To J. D. Hooker   [2 October 1846]1

Down Farnborough Kent


My dear Hooker

I have not heard from Sulivan lately; when he last wrote he named from 8th to 10th as the most likely time. Immediately, that I hear, I will fly you a line, for the chance of your being able to come: I forget, whether you know him, but I suppose so; he is a real good rattling fellow. Anyhow, if you do not come then, I am very glad that you propose coming soon after. My wife is going to Shrewsbury for one week (I staying at home to look after the babbies) after Sulivan’s visit, & that is the only engagement we have. I shd like to get a reunion of naturalists, but fear most will fail me, but I do trust to see you here.—

Thanks for all your curious information on distribution, & offer of books. Kosmos I will buy,2 but I shd be very glad to borrow Watson, though I am in no sort of hurry for it, as I have several Books in hand, not having even yet had time & inclination to read Forbes;3 as I feel that one must buckle to for such a task. I am rather low at hearing that your discussion on relations of Southern & northern forms will appear in Linn. Transt. as I fear it will be almost indefinitely delayed. You must indeed have a great deal of work on hand & I heartily wish you had as much leisure as I now have.

I am going to begin some papers on the lower marine animals, which will last me some months, perhaps a year, & then I shall begin looking over my ten-year-long accumulation of notes on species & varieties which, with writing, I daresay will take me five years, & then when published, I daresay I shall stand infinitely low in the opinion of all sound naturalists—so this is my prospect for the future.

Are you a good hand at inventing names: I have a quite new & curious genus of Barnacle, which I want to name, & how to invent a name completely puzzles me.—4

By the way, I have told you nothing about Southampton;5 we enjoyed (wife & self) our week beyond measure: the papers were all dull, but I met so many friends, & made so many new acquaintances (especially some of the Irish Nat.list) & took so many pleasant excursions.— I wish you had been there: on Sunday we had so pleasant an excursion to Winchester with Falconer, Col. Sabine, & Dr. Robinson, Dean of Armagh, & others. I never enjoyed a day more in my life. I missed having a look at H. Watson. I suppose you heard that he met Forbes & told him he had a severe article in the Press.6 I understood that Forbes explained to him that he had no cause to complain, but as the arcticle was printed, he wd. not withdraw it, but offered to Forbes for him to append notes to it! which Forbes naturally declined.

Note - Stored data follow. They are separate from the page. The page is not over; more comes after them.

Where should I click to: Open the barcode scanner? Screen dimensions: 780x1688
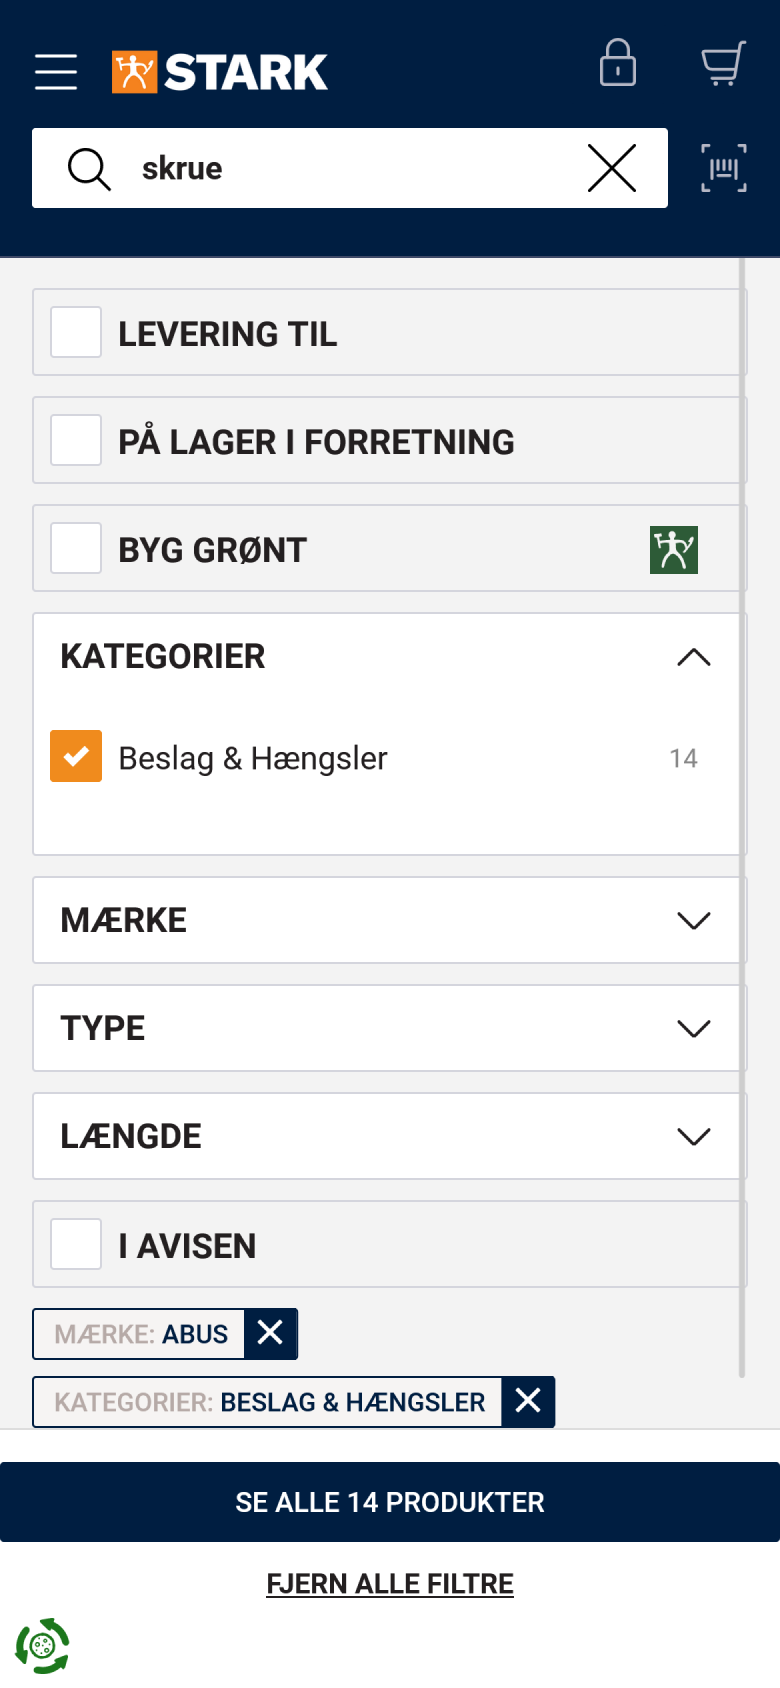tap(724, 168)
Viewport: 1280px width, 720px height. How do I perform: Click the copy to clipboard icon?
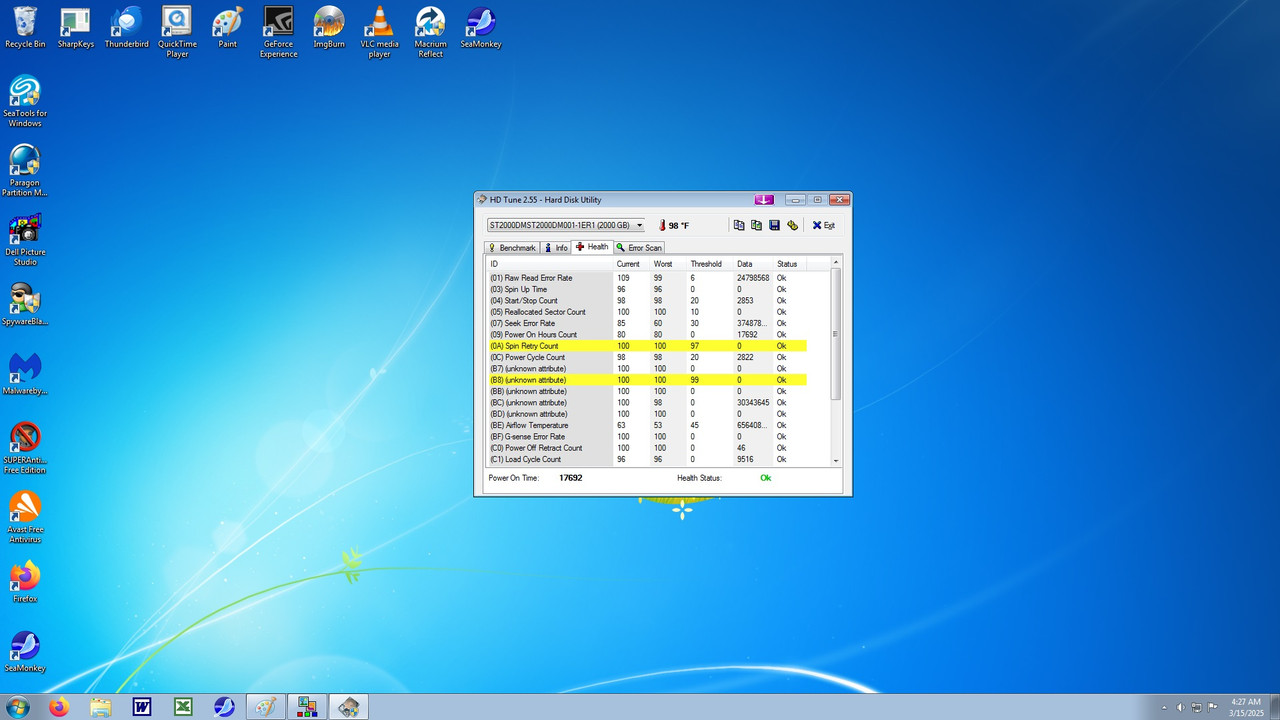[739, 226]
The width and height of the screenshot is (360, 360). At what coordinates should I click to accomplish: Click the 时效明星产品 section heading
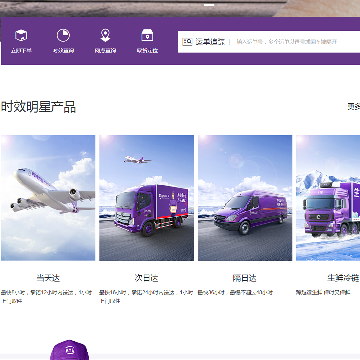coord(38,107)
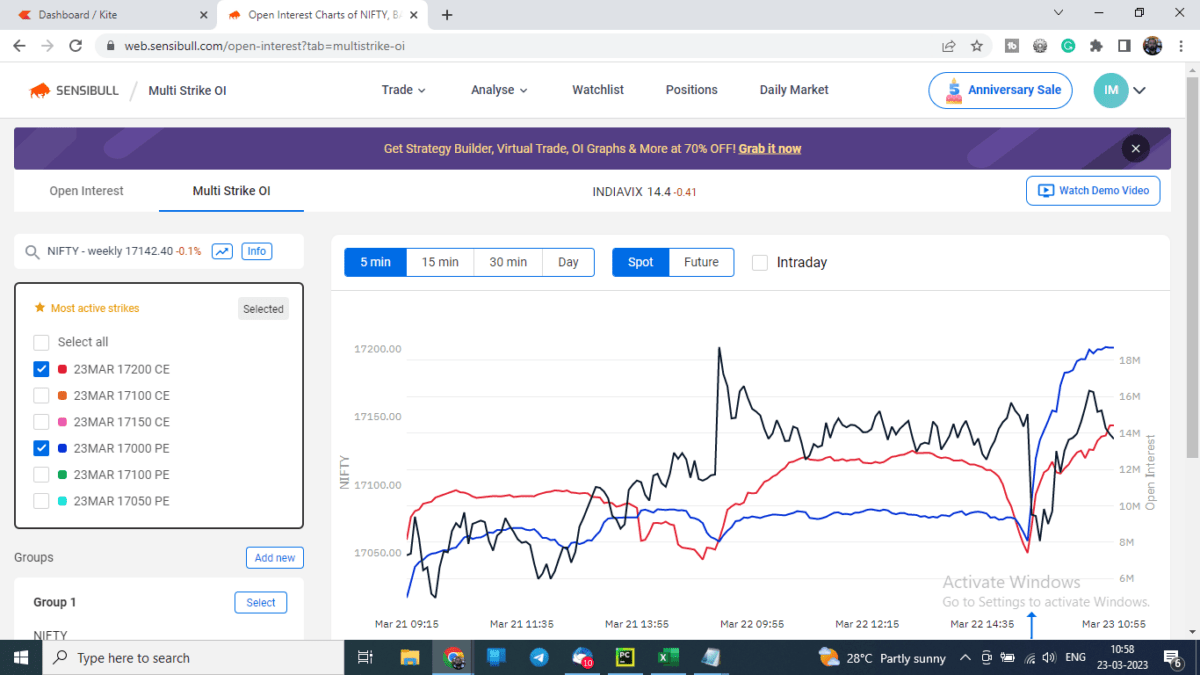1200x675 pixels.
Task: Open the profile dropdown beside the IM avatar
Action: point(1140,89)
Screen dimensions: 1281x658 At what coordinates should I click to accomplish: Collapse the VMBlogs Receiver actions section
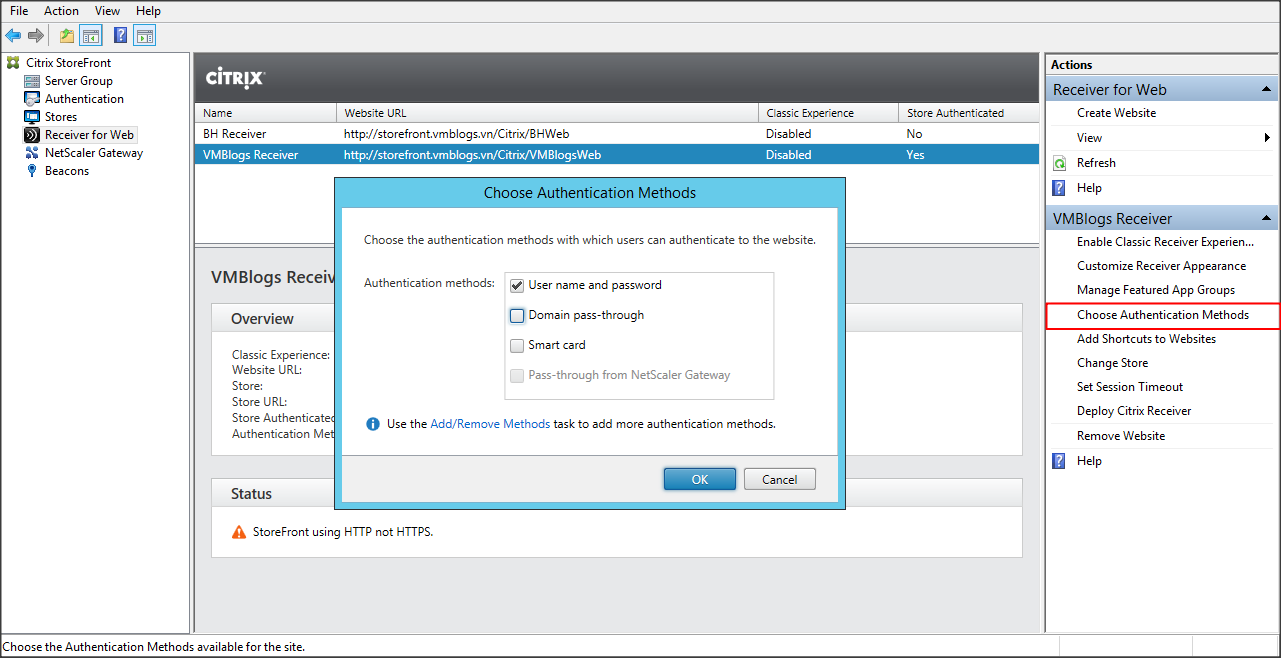point(1267,219)
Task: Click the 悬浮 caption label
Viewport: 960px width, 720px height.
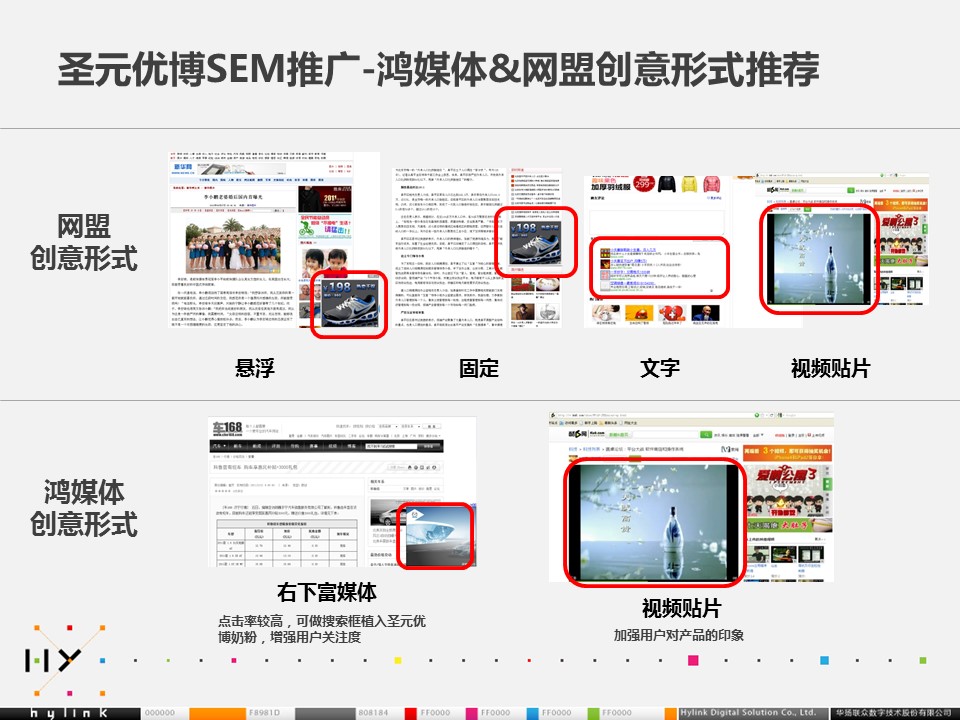Action: pos(254,368)
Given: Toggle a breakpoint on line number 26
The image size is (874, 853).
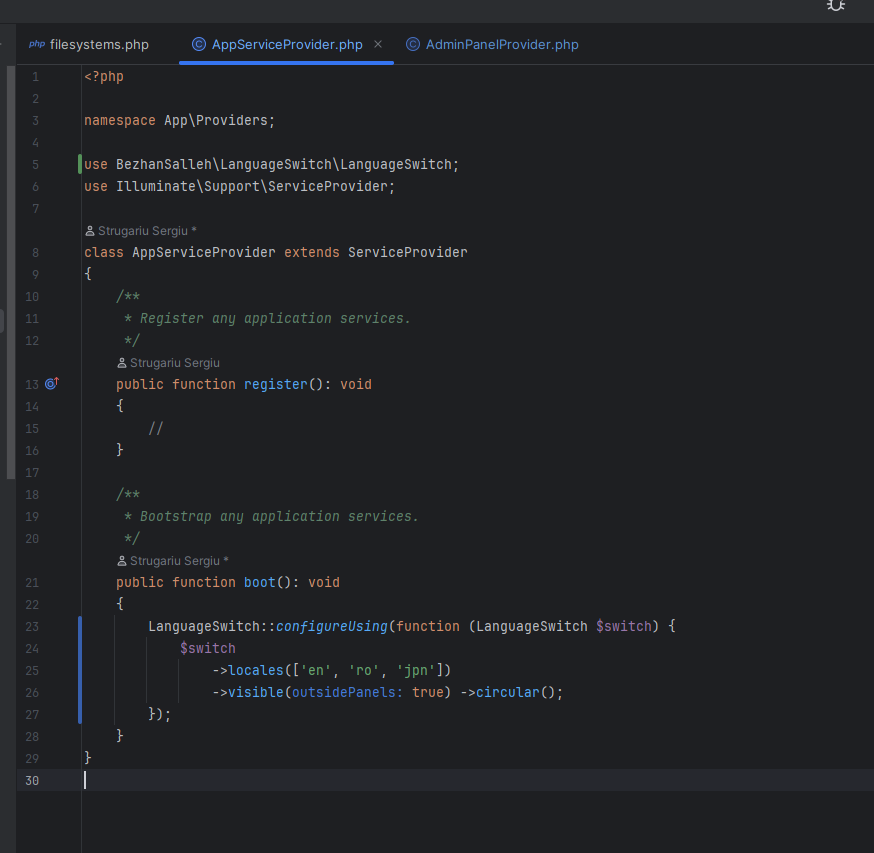Looking at the screenshot, I should [32, 692].
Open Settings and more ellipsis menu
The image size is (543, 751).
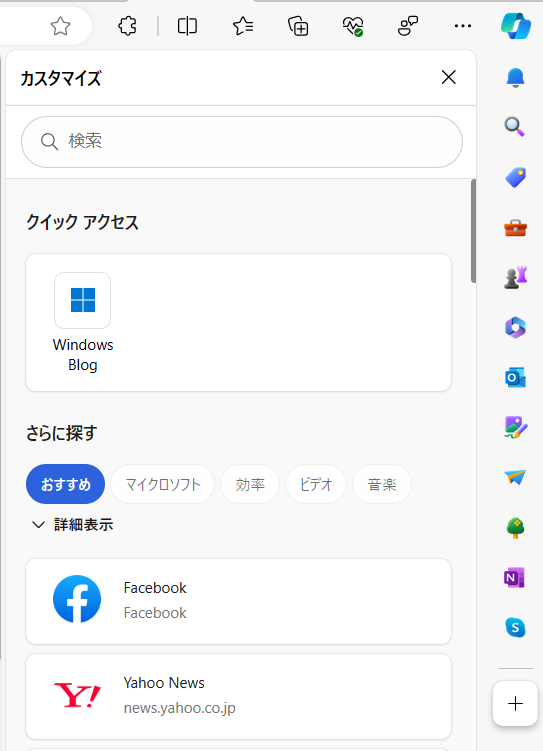point(463,26)
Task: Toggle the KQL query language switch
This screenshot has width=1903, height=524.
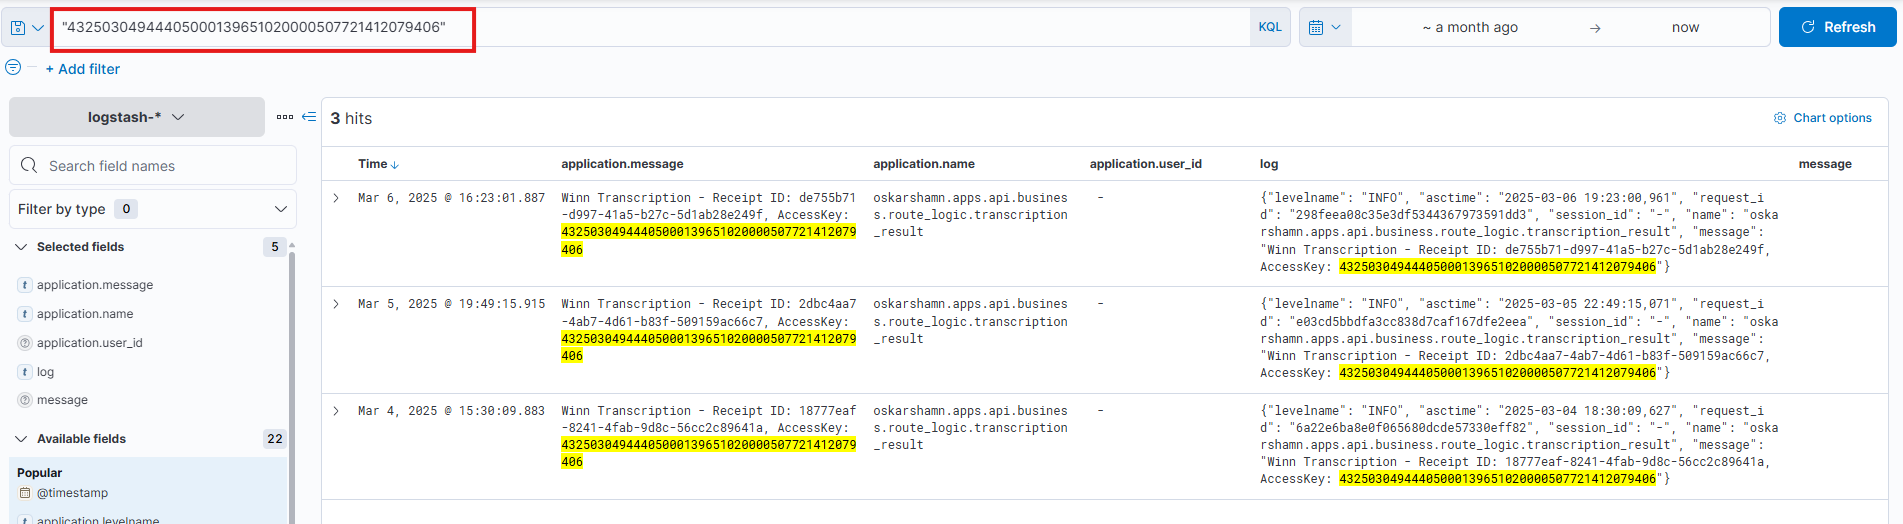Action: click(1269, 28)
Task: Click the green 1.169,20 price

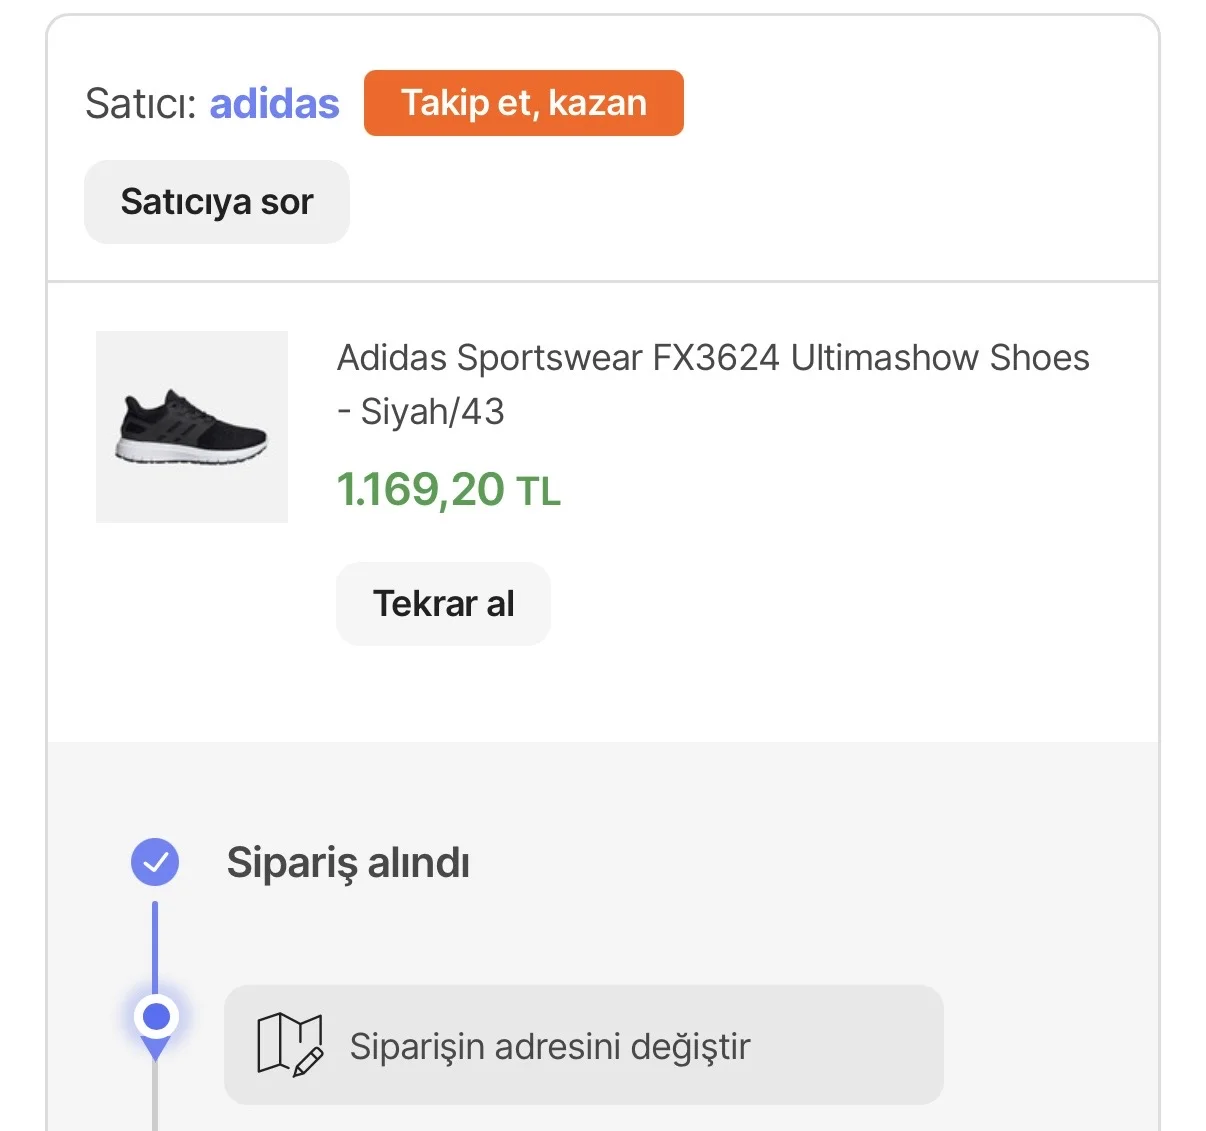Action: tap(421, 490)
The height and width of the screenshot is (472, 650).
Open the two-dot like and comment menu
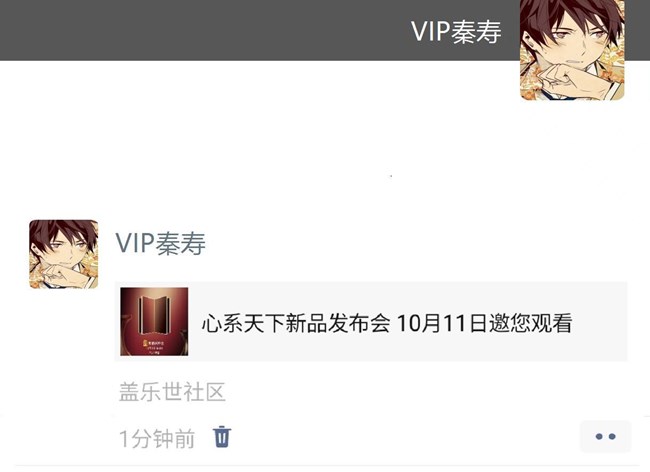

I am extremely glad you have not given up thoughts of examining our Flora; I shd. like beyond all things going part of the way on your expeditions.

My dear Hooker | Your’s most truly | C. Darwin


The Friday before the proposed visit to Down by Bartholomew James Sulivan mentioned in the letter. See also letter to J. D. Hooker, [6 October 1846].
Humboldt 1846–8. There is a copy in the Darwin Library–CUL.
CD refers to the barnacle collected in the Chonos Archipelago, which he at first named Arthrobalanus and then Cryptophialus minutus. The descriptive work that CD anticipated taking ‘some months’ developed into an eight-year study of the whole sub-class, see Living Cirripedia (1851, 1854) and Fossil Cirripedia (1851, 1854). Ghiselin 1969, Winsor 1976, Crisp 1983, and Southward 1983 describe CD’s barnacle work in detail.
CD attended the meeting of the British Association in Southampton, 10–16 September 1846. He was a vice-president of the committee for section D (zoology and botany).
Possibly the attack published in the appendix to Hewett Cottrell Watson’s Cybele Britannica (Watson 1847–59, 1: 55, 465–72). See letter from J. D. Hooker, [before 3 September 1846], n. 2, for Watson’s complaints against Edward Forbes.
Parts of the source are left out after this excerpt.